Italiani sovrani: contro il veleno del massimalismo

Cosa serve all’Italia della crescita, per rigenerare i fattori d’edificazione di uno sviluppo misurabile, e non per conservare i rami secchi con pigre ristrutturazioni? Tagliare ogni lungaggine burocratica che puzzi di superfetazione, semplificare la vita degli attori produttivi. Liberalizzare i tanti servizi oppressi da interessi corporativi che precludono l’accesso al mercato concorrenziale: dei problemi inerenti ai taxi, alla mobilità pubblica nelle metropoli e degli automatismi sulle concessioni balneari è da tanto che se ne parla, inutilmente. E ancora: riformare la giustizia separando le carriere della magistratura per evitare ogni commistione tra funzione giudicante e funzione inquirente-requirente, anche attraverso un distinto nonché ben separato organo indipendente – a costo zero – che ne supervisioni le carriere. Perché non un ufficio nominato dal Presidente della Repubblica secondo criteri garanti di neutralità valutativa?

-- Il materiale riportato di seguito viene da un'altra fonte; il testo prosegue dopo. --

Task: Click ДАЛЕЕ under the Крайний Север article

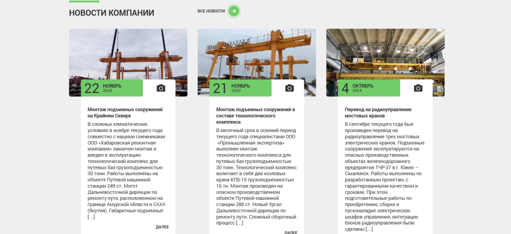Action: 162,227
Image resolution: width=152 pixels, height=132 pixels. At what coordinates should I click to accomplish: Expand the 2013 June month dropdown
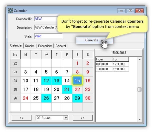66,118
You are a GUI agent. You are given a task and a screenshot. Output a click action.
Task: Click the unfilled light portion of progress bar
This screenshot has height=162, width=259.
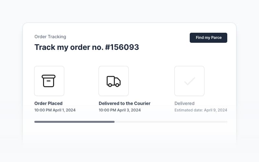pyautogui.click(x=171, y=122)
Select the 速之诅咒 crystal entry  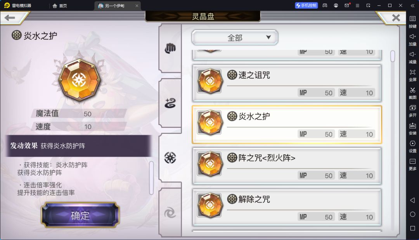[x=287, y=83]
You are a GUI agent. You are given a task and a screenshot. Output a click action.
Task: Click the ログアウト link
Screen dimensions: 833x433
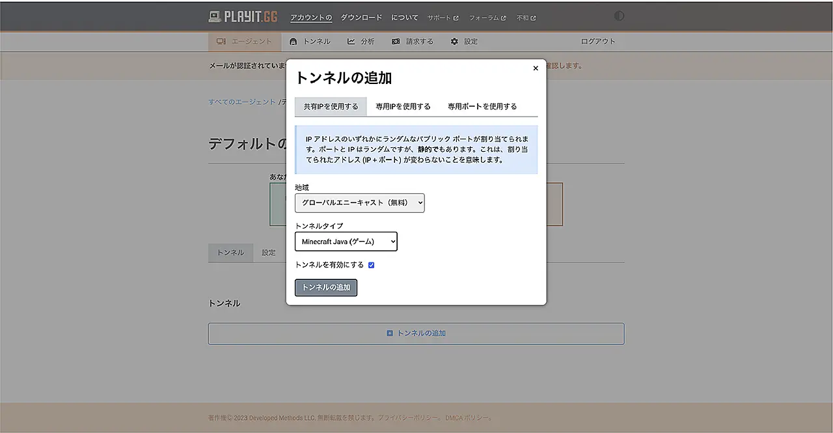click(x=597, y=42)
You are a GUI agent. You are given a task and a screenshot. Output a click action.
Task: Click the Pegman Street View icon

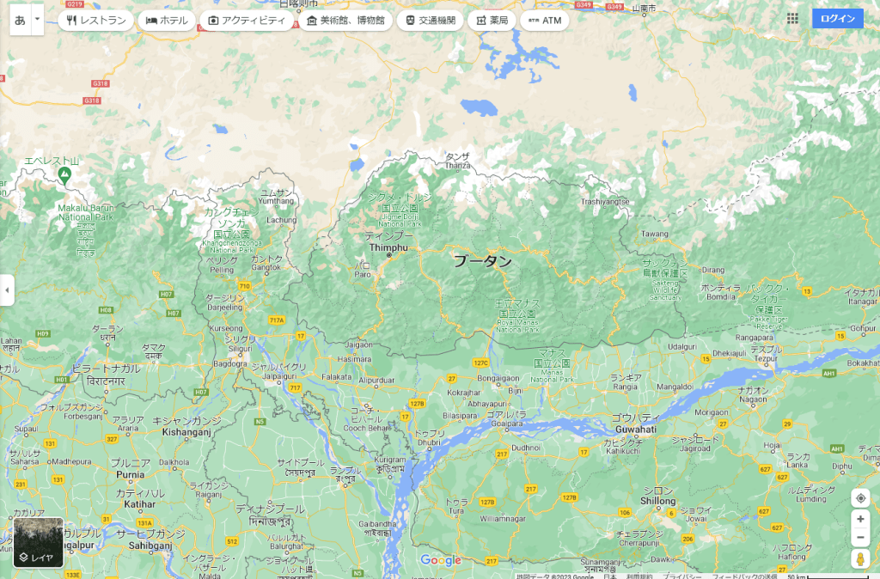click(860, 559)
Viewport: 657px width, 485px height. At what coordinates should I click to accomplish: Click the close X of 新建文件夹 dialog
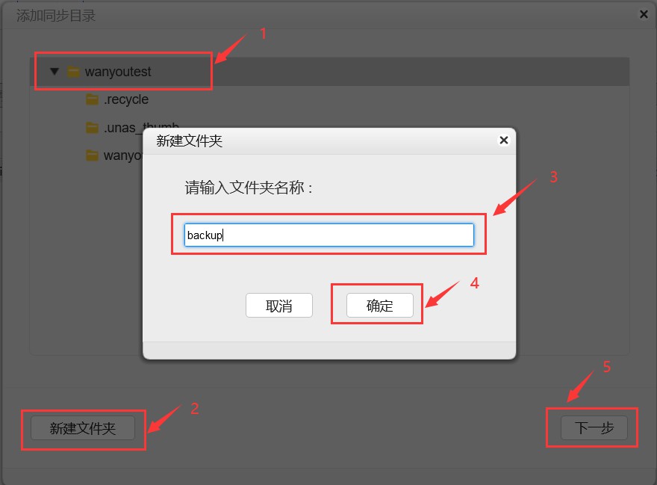tap(503, 140)
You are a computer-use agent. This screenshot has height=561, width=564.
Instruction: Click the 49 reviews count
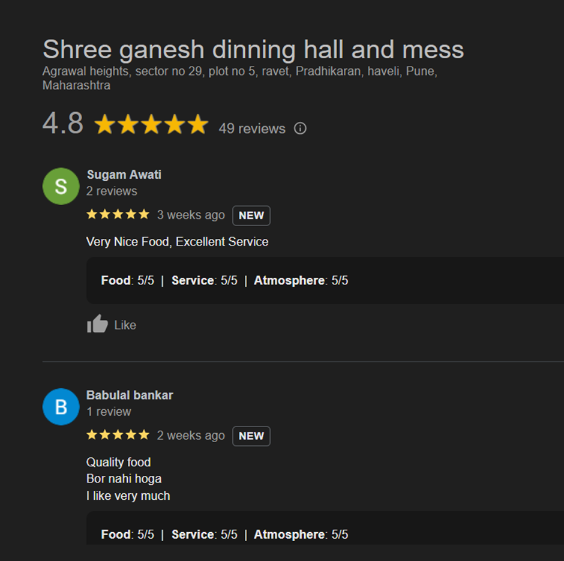point(252,128)
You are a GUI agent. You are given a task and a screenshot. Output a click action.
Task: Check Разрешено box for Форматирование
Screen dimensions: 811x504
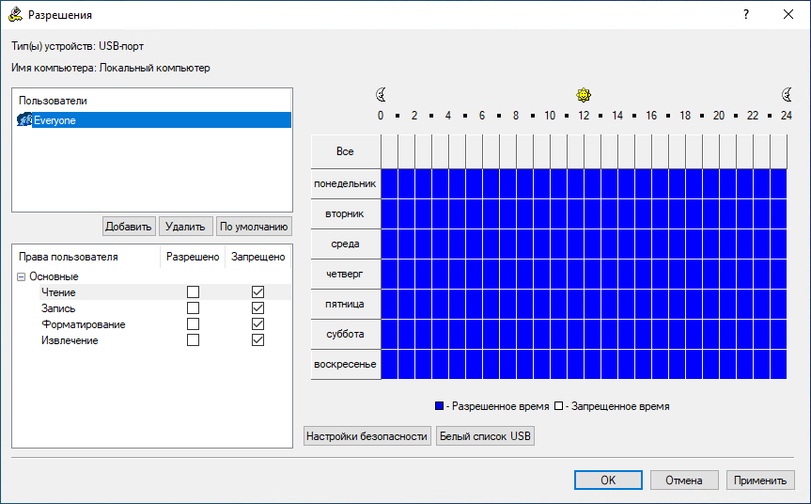[x=193, y=324]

E poi i problemi economici delle persone in carne, ossa e spirito. Sì, lo spirito di civiltà da riscoprire, da incarnare come protagonisti nel nostro tempo presente, declinandoci sul futuro con l’orgoglio e la veemenza dell’impegno, per fare grande il nostro autorevole Stivale euro-mediterraneo. Genitori che investono sul futuro di figli scoraggiati alla sola idea di dover rimanere in Italia, tra precarietà e mediocrità reddituali dilaganti. Figli costretti al senso di colpa di dover parcheggiare i propri cari anziani in strutture periferiche meno costose e meno vicine ai propri posti di lavoro centrali. Vecchi giovani e giovani vecchi alla ricerca di un senso, di fronte e dentro a tutto questo caos, tra fragilità da comporre (sinergicamente) e non da contrappore (sterilmente). Inutili e anacronistiche, nonché improduttive, sono quelle logiche di guerriglia sociale fra categorie o fra posizioni lavorative, fra donne e uomini come categorie antitetiche e non come persone criminologicamente studiabili e trattabili, fra sacche di diverse povertà solo perché gli uni vestono elegantemente o stanno in uffici e gli altri in modo più pratico vivono gli ambienti a cielo aperto. Ancora oggi, malgrado sia superata l’era della lotta fra lavoratori privati e lavoratori pubblici o fra impresari e dipendenti, ci sono manierismi post-ideologici che nel proprio Dna conservano il sapore dell’ideologia. Il sapore aspro della reazione, con le sue piazze dove s’inneggia alla contrapposizione e allo scontro fra visioni del mondo, fa male agli italiani.

L’Italia merita lo sviluppo delle infrastrutture, materiali e immateriali, spronando i migliori meccanismi gestionali d’investimento. Stimolando il futuro in un’ottica aperta al divenire delle transizioni, con nuovi meccanismi d’irrobustimento delle produttività industriali. Le questioni culturali non sono ingabbiabili né incasellabili entro angusti spazi retorici o categorici, dove è più semplice urlare slogan che condurre ragionamenti d’investimento sulle dinamiche di crescita. Se sono femminista paritarista, in questa post-contemporaneità, metto in dubbio la gestione attuale degli spazi di conciliazione vita privata-vita professionale delle famiglie, per donne e uomini volenterosi di mettere in discussione l’esistente attraverso nuovi investimenti infrastrutturali illuminati dal rispetto del tempo esistenziale di tutti. Il rispetto del libero tempo autodeterminabile nell’esistenza di ciascuna e di ciascuno è il prezioso atrio di ogni matura, effettiva, parità di genere.

Non diteci che non vi abbiamo visto arrivare. Perché vi abbiamo visto, e non ci avete ascoltato mentre vi dicevamo che la clava massimalista non è molto diversa dai populismi degli scorsi anni. Vi abbiamo anche ascoltato: e da liberali, cittadini amanti del sacro dubbio razionale, siamo stati contenti che foste arrivati e che poteste avere una parola libera di speranza, nelle pluralità delle anime politiche. Ma l’opposizione non è vaga nebulosità identitaria. L’opposizione ha un peso, e ogni peso reca con sé la responsabilità di un programma, di un sistema possibile di ragionevolezze da mettere al servizio della nostra nazione ital-europea, della nostra patria culturale nonché manifatturiera, potenzialmente pioniera (degli Stati Uniti d’Europa) di fronte (e dentro) al mondo intero. La tavola della democrazia liberale necessita di cibi tradizionali con sempre nuovi ingredienti, al passo coi tempi. Ci teniamo pronti a servire il menù del torto, che farà bene all’Italia, perché la farà crescere. Non siamo però pronti a veder scivolare il veleno massimalista nello stomaco delle laboriose aspettative del popolo italiano e sovrano.